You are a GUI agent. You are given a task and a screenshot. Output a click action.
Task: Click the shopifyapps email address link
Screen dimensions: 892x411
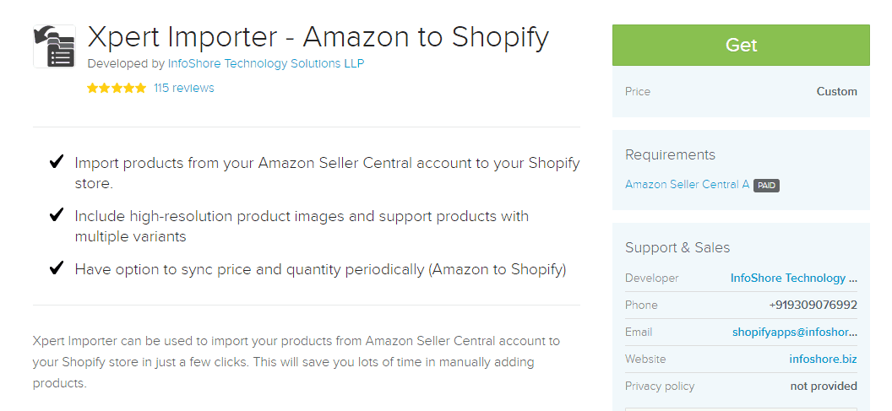(795, 332)
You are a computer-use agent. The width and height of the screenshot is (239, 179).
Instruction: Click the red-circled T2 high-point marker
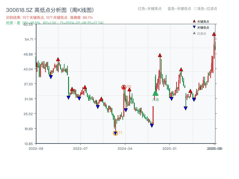click(123, 87)
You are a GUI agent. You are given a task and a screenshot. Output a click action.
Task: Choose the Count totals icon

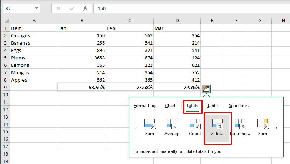pyautogui.click(x=195, y=127)
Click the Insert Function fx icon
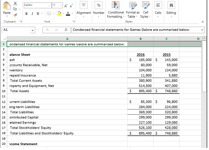Screen dimensions: 209x150 (66, 30)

•••••

§ Exercise details:
Please repeat everything in the data above except the pictures, exactly as it reads.

§ Answer to the problem:
You are a GUI agent. You are given a task and a screenshot. Output a click action.
Task: Click the shopifyapps email address link
Screen dimensions: 892x411
(795, 332)
You are a computer-use agent. The width and height of the screenshot is (239, 179).
Instruction: Click the red-circled T2 high-point marker
click(123, 87)
You are a GUI agent. You are given a task and a screenshot. Output a click action.
Task: Choose the Count totals icon

pyautogui.click(x=195, y=127)
Click the Insert Function fx icon
Screen dimensions: 209x150 (66, 30)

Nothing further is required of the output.